Families Reflect On The Aftermath Of Bozeman-Area Fire
Coming off Montana’s most active fire weekend of the summer, residents in Bridger Canyon are using the current break in the weather to reflect and regroup from the damage incurred, and avoided, from the Bridger Foothills Fire. MTPR’s Edward O’Brien caught up with two evacuated families.
Bozeman’s Bridger Canyon evacuees were given one hour earlier this week to check on their homes and animals. Aric Lapinsky will never forget what he saw.
"I was the first one on site to see the house. It was very heartbreaking to see all of our family memories, me growing up as a child up there, too. It was just all to the ground."
The Lapinsky homestead was just off Bridger Canyon Drive and was one of 28 homes claimed Saturday by the Bridger Foothills Fire.
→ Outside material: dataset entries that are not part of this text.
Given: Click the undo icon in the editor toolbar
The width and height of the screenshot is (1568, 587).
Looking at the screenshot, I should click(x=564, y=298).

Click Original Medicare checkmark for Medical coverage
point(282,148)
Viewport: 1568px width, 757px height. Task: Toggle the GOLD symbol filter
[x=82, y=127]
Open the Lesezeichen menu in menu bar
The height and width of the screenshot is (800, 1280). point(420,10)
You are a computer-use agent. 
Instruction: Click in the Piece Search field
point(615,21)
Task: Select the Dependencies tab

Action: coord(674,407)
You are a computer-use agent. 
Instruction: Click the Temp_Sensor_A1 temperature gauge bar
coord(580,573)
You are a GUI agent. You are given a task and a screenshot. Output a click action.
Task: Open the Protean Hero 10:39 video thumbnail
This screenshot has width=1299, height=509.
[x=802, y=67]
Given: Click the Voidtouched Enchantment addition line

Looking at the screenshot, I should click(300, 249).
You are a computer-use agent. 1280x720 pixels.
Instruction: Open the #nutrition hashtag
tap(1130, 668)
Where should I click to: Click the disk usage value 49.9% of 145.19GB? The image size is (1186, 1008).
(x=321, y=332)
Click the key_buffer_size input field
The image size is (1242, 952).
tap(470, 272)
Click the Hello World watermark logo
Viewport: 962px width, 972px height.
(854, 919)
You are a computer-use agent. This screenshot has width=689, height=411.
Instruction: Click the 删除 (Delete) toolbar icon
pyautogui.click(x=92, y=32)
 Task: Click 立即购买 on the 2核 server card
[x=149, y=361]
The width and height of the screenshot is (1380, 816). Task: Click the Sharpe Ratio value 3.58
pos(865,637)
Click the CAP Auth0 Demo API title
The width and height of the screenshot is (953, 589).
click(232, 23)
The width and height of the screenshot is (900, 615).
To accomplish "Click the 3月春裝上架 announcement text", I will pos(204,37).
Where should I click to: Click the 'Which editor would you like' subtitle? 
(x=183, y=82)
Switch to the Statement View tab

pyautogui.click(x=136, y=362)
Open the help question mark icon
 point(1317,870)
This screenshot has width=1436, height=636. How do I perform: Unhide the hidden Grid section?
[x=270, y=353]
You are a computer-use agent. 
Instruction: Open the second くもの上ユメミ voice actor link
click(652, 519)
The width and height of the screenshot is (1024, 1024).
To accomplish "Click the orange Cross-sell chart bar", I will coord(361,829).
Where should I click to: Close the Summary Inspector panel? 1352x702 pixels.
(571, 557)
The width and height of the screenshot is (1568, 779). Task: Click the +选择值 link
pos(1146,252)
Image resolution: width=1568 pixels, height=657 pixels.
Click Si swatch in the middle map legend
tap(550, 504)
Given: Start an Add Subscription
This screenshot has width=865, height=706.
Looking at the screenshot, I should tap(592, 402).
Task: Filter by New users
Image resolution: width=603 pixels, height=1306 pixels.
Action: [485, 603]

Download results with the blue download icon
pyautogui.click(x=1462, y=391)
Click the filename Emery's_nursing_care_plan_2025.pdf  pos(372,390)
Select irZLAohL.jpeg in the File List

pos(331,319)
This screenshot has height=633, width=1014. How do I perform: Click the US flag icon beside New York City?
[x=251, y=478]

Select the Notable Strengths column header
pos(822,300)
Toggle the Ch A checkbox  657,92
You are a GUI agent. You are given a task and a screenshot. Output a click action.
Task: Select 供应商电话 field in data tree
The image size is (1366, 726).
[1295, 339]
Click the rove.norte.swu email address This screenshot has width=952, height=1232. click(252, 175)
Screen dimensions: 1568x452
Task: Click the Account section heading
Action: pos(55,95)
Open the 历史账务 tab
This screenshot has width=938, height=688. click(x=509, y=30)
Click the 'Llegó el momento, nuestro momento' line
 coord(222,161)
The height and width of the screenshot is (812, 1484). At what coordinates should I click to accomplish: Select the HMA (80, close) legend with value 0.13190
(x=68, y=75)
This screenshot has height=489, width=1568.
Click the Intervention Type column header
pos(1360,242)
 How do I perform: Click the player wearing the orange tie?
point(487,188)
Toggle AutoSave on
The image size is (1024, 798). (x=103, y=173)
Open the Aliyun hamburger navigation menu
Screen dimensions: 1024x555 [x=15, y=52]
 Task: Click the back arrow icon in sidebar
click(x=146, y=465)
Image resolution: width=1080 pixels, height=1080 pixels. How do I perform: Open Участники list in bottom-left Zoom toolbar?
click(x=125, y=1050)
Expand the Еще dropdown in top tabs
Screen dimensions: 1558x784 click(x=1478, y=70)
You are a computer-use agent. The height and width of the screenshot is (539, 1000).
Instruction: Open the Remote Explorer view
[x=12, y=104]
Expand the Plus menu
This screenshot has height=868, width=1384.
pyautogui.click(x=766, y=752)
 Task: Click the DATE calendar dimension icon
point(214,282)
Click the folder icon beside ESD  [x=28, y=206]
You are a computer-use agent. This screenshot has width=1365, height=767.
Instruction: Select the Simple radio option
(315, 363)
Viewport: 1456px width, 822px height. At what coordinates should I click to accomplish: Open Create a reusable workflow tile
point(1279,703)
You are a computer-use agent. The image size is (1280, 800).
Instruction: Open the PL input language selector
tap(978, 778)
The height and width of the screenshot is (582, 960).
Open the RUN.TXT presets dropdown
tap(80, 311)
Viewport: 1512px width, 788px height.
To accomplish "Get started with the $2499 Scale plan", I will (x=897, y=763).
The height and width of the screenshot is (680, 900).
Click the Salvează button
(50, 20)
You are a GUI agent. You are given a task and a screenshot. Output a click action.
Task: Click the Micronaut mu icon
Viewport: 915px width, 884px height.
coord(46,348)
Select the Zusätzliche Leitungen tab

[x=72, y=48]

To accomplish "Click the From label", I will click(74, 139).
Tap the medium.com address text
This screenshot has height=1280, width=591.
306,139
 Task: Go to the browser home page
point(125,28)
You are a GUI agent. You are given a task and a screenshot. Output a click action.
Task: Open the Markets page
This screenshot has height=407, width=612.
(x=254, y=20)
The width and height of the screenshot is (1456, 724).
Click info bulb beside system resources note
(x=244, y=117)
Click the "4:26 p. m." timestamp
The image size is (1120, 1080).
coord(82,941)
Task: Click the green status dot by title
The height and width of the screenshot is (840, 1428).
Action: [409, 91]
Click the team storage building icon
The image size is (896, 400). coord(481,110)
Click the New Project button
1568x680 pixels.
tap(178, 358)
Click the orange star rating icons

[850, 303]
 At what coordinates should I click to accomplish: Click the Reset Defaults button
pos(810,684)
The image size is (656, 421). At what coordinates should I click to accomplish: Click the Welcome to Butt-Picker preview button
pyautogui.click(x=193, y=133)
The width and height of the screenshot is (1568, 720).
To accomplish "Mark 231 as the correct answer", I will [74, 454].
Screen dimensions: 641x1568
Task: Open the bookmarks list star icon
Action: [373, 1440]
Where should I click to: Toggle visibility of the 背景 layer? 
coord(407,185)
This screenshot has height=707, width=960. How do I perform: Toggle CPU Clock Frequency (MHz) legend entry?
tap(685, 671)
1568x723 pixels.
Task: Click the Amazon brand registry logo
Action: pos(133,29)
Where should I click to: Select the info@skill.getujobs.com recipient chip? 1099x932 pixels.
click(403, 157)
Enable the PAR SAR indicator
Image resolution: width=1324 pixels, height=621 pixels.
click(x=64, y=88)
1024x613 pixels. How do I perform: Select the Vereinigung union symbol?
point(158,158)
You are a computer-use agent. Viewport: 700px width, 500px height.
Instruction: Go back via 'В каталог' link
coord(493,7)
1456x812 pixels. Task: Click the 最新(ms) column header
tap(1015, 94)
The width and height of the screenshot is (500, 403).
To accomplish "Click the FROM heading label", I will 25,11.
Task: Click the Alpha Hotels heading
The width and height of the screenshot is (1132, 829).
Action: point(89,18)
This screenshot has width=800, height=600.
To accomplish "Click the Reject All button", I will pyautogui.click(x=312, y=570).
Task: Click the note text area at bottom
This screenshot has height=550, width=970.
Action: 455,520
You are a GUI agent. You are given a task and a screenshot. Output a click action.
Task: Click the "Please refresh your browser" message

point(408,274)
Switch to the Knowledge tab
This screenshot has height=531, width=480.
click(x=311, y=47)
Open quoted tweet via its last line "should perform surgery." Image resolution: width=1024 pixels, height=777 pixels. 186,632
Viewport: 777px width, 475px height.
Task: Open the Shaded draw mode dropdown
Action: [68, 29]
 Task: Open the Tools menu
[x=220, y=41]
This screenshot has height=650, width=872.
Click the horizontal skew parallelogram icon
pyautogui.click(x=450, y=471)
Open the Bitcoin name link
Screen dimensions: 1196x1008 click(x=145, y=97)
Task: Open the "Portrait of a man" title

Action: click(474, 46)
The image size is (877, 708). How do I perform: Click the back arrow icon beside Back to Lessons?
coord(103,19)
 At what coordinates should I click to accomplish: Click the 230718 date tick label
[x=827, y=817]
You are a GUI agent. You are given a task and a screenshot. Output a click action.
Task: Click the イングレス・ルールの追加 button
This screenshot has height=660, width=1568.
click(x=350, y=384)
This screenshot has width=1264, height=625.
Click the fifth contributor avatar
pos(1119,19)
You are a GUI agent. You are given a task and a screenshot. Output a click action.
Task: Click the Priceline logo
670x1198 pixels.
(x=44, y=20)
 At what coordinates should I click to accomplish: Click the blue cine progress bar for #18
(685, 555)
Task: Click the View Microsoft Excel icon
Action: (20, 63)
"My grandparents actually had it built by family friends – the Harkins. They raised their kids there; my father and aunts and uncles. I was raised in that house for many years, and we started our family up there just five years ago as well," Lapinsky says.
The Gallatin County Sheriff’s Department warned residents Friday evening to be prepared to evacuate just in case the new Bridger Foothills Fire worsened. Aric and his wife took the advice and sent their two children to spend the night at their grandmother’s house in Livingston. The couple spent a long, mostly sleepless night watching over their Bozeman home. All was quiet until early Saturday afternoon:
"Seeing that smoke rolling over the top of the hill, I told my wife, ‘grab a bag. We may not be home tonight,” Lapinsky says.
The Lapinskys collected some clothes, their computer and as much of their kids’ stuff as they could fit into their small car. They hightailed it to Livingston, and would never see their family home again.
The Varrin family, a few miles west of the Lapinskys, also had a chaotic Saturday afternoon.
"We actually live at Bridger Bowl Ski Area. We have a cabin there," Michelle Varrin says.
Varrin remembers Saturday’s heat. Highs climbed to 95 degrees as the humidity was dropping and the wind was picking up.
That morning the family could only see wisps of the Bridger Foothills Fire, so they decided to go for a mountain bike ride. They returned home at about 2:30 in the afternoon.
"We laid down to take a nap, my husband and I in one room, my daughter in another. We turned fans on because it was so hot. We did not hear our neighbor pounding on our door telling us to evacuate. We all slept through it."
When Varrin woke up, she couldn’t see the mountains.
"The smoke came in so fast, and that was only in an hour. It’s remarkable how fast and how furious that fire was up our canyon."
The Varrins quickly learned they had 20 minutes to leave. The family grabbed what they could and hustled out to find new living arrangements. Turns out that’s easier said than done. Varrin says they couldn’t find one available room in Bozeman Saturday night.
"It’s already tricky in Bozeman, especially over any normal weekend – but it was Labor Day weekend. We were also the last to be evacuated. There’s a chance a lot of other people grabbed hotel rooms for the night.”
They eventually found an AirBnB in Big Sky.
The Varrins have fled fires amid a global pandemic both in Montana and California this summer.
"We were just repopulated in our house in the Santa Cruz Mountains a week ago. We were completely evacuated from that one. In that fire we had a hotspot that came within a quarter mile of our house. It was in imminent danger. Both houses, the cabin and that [California] house seem to be ok now, so we were extremely lucky, but it has been quite a few weeks for us."
Both the Varrin family and the Lapinskys say the Bozeman community’s generosity is overwhelming. Friends and strangers alike are pitching in to help evacuees with supplies and services whenever possible.
Aric Lapinsky says his two young kids are rolling with the punches as best they can, but adds his 5-year-old son just 'wants to go home.'
Wednesday was his very first day of school.
"I think he was really happy to go to school this morning. He’s been talking about it since he was three – going to school and making friends; just getting to do those little things to take his mind off of it and start moving forward. We keep telling him we’re going to get a better house and newer stuff."
That will take time.
Their next move? A family-wide meeting to discuss the future of the now-scorched property that belonged to the Lapinsky family for generations.
Three hundred firefighters are battling The Bridger Foothills Fire which has scorched over 7,100 acres. Monday’s cool, wet weather significantly reduced fire behavior and helped the Type-1 Incident Management team that’s in charge of the incident significantly limit further fire spread.